◆ Exercise objective
Reproduce word for word the stretch of data below from the line containing "Task: Click the" through the line containing "Action: [351, 87]", and output only those lines.

◆ Recorded information
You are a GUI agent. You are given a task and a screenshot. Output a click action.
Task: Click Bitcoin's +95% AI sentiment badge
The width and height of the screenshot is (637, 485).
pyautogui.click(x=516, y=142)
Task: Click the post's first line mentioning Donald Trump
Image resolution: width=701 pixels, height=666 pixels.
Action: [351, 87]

--

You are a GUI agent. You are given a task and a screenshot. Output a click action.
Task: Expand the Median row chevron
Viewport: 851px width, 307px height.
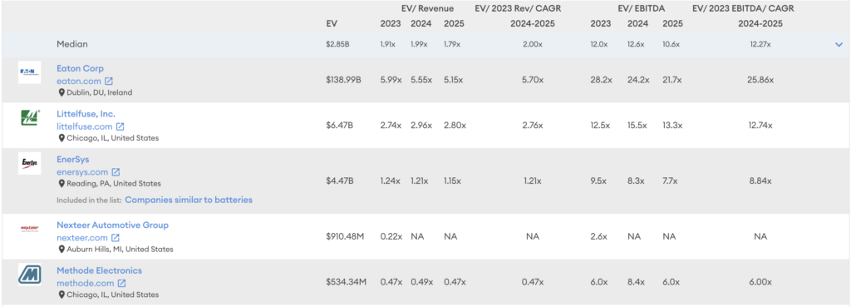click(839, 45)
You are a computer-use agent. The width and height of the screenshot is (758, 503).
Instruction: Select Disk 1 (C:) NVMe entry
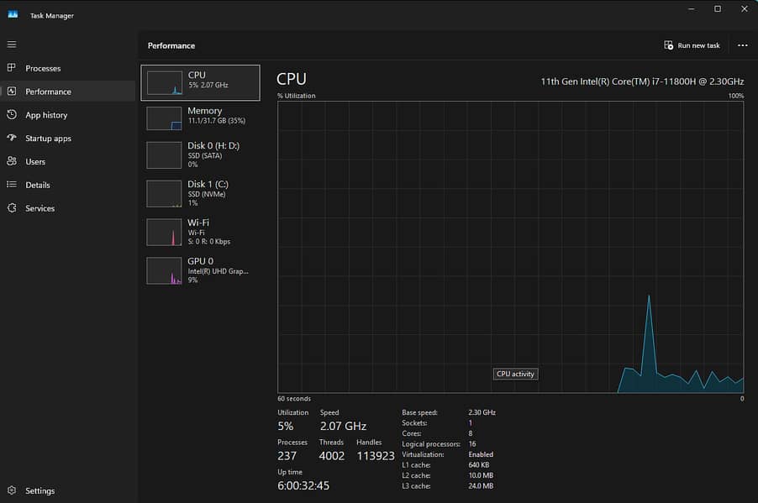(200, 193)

--

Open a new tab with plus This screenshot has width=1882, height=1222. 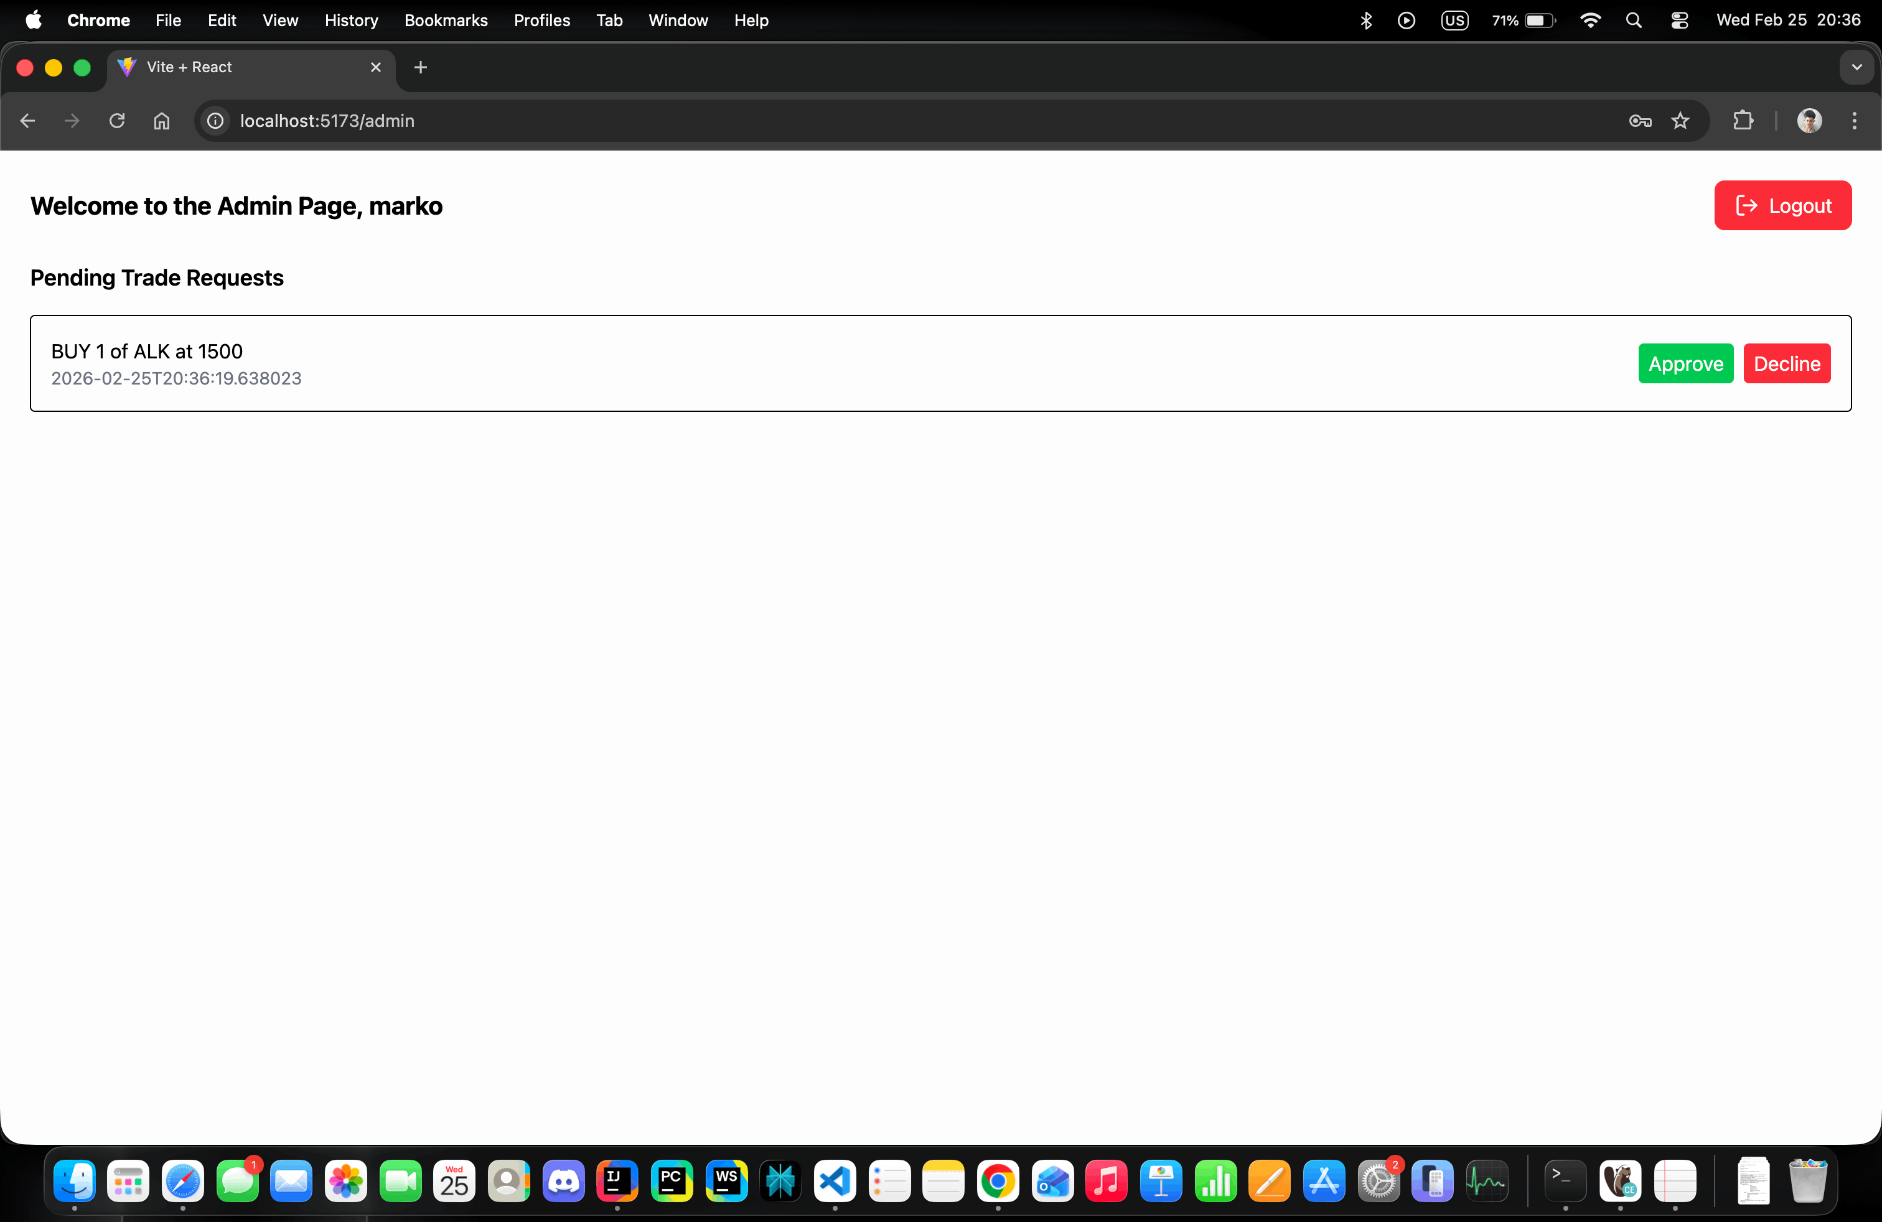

◆ Task solution
Task: Click the post's first line mentioning Donald Trump
Image resolution: width=701 pixels, height=666 pixels.
Action: [351, 87]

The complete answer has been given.